Así, el tipo de cambio real hoy se encuentra en niveles de los 90s donde, vale decir, la presión tributaria nacional era 7% puntos PBI inferior a la vigente durante la última década. Pese a ello, no se advierte de momento tensión en el mercado cambiario. La brecha, aún con el aumento que tuvo desde mediados de diciembre, se mantiene en niveles del 10% y, en el mercado oficial, el BCRA compró USD 1.517 millones en lo que va de enero.
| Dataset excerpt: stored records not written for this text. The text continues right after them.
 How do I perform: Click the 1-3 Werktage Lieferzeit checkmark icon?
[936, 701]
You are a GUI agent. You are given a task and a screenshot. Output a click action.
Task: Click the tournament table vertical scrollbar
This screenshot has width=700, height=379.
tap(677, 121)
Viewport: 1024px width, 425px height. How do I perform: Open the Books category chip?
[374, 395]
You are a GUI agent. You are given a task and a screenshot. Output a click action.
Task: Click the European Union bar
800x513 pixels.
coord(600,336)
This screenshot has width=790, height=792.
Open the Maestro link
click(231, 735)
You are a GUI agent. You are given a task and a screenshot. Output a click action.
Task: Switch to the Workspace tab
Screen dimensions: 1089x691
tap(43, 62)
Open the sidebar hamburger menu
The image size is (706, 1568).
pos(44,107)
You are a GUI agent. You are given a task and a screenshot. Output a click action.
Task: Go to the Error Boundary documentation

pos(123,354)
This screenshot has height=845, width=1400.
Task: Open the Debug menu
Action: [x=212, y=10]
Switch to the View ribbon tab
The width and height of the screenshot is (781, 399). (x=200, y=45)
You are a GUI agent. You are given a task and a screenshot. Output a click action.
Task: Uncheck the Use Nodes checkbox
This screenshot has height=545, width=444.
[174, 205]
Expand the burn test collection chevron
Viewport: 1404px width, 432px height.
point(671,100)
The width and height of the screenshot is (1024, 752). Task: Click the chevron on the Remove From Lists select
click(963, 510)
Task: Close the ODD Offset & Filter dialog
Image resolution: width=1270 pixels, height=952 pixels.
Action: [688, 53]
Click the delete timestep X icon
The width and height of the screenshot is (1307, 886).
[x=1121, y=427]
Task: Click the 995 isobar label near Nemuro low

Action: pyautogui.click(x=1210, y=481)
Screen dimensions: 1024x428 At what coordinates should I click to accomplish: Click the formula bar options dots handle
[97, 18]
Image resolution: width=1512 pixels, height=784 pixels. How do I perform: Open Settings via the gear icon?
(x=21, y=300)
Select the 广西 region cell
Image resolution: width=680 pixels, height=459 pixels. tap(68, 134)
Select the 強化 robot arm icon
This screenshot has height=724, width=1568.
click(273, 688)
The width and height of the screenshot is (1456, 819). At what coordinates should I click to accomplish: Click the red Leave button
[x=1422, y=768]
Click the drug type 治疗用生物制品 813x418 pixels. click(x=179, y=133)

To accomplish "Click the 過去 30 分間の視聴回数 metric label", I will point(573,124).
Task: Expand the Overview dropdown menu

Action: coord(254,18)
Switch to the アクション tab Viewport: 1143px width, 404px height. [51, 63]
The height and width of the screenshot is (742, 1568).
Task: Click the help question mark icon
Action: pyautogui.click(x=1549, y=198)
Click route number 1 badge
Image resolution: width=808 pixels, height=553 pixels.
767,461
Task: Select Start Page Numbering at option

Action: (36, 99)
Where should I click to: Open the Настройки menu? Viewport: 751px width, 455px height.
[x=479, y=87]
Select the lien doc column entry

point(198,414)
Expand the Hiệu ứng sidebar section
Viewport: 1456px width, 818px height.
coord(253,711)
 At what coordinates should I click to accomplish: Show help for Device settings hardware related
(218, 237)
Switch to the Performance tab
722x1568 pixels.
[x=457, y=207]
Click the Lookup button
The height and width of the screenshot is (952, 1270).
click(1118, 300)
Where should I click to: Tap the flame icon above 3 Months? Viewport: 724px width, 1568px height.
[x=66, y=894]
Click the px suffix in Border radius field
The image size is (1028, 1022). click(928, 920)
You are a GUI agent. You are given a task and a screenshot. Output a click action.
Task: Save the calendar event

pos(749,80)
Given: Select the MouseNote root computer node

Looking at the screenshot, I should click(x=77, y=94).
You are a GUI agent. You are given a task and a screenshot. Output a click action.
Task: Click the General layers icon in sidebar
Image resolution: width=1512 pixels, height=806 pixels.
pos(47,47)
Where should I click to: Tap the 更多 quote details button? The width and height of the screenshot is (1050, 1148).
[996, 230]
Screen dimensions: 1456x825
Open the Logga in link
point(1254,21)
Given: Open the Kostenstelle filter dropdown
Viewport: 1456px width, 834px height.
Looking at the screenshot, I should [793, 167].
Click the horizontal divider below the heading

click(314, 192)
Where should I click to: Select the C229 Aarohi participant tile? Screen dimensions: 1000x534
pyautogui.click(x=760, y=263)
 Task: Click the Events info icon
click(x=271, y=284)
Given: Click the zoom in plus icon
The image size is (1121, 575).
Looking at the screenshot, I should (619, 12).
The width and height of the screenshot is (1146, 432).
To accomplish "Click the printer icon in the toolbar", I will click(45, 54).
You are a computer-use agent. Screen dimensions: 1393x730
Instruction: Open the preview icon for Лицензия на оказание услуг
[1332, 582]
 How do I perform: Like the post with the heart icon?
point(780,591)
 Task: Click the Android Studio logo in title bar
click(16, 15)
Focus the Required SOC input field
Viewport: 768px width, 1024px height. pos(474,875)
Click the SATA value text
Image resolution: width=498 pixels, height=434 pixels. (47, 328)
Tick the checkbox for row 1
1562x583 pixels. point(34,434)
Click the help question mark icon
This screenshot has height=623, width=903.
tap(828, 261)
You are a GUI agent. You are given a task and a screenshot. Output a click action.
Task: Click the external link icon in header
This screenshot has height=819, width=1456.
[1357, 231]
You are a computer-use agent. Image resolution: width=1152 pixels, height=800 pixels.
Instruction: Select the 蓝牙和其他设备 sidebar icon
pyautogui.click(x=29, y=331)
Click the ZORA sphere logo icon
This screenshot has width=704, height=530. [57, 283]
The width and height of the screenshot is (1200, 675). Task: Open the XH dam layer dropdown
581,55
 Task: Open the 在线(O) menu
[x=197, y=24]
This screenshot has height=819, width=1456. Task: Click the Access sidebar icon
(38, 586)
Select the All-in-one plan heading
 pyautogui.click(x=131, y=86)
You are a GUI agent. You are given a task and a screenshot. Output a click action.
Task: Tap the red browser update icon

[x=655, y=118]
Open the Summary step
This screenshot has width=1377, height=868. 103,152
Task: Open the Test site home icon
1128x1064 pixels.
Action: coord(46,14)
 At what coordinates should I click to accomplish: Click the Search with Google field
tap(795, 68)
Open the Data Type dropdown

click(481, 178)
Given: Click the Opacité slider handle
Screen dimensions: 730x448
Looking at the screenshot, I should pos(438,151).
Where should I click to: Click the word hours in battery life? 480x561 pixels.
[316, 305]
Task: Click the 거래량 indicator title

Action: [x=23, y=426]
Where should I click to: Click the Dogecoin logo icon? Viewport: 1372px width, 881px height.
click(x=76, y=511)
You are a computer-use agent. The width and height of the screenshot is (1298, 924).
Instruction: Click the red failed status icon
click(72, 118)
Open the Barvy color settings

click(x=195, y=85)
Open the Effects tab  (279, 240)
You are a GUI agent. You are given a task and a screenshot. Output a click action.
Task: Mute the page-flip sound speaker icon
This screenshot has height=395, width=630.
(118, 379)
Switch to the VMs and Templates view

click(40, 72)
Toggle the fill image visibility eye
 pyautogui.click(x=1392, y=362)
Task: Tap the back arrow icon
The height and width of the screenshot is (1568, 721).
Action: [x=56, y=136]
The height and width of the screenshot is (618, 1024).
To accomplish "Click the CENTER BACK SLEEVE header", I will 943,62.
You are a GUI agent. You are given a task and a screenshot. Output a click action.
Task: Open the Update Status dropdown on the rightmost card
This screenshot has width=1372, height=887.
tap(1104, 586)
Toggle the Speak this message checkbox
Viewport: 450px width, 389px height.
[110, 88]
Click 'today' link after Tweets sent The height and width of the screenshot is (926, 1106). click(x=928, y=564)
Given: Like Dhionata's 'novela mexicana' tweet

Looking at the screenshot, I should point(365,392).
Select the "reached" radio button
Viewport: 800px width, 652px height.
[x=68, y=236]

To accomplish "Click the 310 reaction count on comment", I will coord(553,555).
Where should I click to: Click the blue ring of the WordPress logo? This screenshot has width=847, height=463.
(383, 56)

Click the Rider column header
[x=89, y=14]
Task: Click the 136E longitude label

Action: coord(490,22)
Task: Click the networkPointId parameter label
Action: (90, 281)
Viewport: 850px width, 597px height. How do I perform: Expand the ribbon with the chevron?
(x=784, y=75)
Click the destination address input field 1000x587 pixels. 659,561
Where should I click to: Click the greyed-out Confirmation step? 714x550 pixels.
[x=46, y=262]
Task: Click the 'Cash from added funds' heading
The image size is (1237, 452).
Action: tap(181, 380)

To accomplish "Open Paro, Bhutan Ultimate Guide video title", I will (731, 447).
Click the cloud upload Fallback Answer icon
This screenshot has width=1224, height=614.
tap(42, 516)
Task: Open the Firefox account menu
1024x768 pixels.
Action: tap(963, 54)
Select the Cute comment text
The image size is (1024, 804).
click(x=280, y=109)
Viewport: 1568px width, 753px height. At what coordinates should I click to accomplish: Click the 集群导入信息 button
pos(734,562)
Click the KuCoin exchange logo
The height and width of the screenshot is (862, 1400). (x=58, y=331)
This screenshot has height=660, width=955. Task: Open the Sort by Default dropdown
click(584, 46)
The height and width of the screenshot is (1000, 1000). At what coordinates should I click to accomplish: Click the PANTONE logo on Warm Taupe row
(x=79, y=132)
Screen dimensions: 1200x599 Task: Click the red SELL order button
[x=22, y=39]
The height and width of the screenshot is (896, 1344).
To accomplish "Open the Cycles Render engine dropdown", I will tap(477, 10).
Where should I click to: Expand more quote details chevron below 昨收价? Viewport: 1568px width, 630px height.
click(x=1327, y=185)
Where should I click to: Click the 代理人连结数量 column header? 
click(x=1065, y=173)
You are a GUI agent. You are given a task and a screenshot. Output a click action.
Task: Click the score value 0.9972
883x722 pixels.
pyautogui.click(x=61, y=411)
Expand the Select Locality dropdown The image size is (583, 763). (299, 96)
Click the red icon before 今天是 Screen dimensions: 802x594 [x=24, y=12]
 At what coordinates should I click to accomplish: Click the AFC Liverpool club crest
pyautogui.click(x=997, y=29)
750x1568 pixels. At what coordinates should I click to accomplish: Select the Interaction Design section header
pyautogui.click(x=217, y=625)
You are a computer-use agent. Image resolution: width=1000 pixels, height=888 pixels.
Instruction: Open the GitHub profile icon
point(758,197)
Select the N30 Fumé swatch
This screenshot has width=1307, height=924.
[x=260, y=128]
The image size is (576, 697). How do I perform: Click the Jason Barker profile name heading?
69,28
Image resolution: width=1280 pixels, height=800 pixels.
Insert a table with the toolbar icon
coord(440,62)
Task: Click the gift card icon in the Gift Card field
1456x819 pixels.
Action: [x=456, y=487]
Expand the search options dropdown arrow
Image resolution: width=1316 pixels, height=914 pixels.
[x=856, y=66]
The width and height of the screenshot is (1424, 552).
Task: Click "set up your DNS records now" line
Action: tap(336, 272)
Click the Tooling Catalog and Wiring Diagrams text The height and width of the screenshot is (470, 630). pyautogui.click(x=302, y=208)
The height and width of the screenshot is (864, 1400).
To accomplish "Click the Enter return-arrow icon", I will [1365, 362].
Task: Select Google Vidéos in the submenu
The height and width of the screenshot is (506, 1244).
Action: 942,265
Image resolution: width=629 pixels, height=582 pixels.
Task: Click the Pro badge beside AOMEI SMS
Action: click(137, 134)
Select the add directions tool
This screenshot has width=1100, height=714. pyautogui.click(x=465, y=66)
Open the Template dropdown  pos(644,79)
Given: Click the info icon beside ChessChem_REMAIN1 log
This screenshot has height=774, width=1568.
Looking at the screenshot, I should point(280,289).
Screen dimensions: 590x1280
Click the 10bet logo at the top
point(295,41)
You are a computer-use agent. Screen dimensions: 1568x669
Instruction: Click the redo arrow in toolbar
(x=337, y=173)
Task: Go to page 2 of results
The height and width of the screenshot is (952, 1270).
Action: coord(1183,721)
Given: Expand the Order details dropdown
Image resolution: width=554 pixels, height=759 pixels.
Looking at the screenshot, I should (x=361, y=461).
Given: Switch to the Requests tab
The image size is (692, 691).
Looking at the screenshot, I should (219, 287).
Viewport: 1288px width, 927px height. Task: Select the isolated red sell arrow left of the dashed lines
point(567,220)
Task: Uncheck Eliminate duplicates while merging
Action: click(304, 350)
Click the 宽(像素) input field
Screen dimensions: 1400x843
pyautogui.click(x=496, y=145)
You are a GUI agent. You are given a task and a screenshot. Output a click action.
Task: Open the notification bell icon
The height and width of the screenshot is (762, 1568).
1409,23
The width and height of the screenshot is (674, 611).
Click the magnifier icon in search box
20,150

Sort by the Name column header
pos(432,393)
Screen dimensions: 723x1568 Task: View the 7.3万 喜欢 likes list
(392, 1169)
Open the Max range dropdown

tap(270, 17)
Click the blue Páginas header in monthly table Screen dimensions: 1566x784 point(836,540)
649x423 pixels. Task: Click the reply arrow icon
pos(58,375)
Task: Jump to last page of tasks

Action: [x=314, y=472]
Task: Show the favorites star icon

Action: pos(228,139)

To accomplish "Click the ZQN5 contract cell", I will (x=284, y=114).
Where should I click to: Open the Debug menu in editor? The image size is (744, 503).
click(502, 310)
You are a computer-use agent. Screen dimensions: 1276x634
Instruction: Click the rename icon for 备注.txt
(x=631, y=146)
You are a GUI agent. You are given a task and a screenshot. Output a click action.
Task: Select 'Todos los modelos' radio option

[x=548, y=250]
La combinación entre el éxito en materia fiscal y la apreciación del tipo de cambio lleva a poner el foco en la agenda de reformas microeconómicas necesarias para sostener o aumentar la competitividad, donde resaltan las reformas que se implementan a través del Congreso de la Nación y del Ministerio de Desregulación, pero también resulta clave la baja de impuestos. En ese sentido, el “elefante en el salón” son los Derechos de Exportación (DD.EE.).
Los DD.EE. son un tributo sumamente distorsivo, que discrimina a la producción agroindustrial y que atenta con la sostenibilidad de las empresas del agro. Son distorsivos porque cambian las relaciones de mercado entre los productos, que se pagan por debajo de su valor internacional, y los insumos y bienes de capital que, en el mejor de los casos, se pagan a su valor internacional cuando no tienen un sobrecosto derivado del proteccionismo comercial.
Así, se reduce fuertemente el atractivo de cualquier inversión en insumos o bienes de capital que redunden en un aumento de la producción. Son discriminatorios porque ningún otro sector de la economía debe pagar hasta el 33% de sus ingresos solo para enfrentar luego la carga tributaria habitual del resto de las actividades. De este modo, los DD.EE. impactan en el corto plazo sobre la rentabilidad económica, y en el mediano y largo plazo sobre la capacidad de inversión, innovación y eficiencia en la utilización de recursos y capital.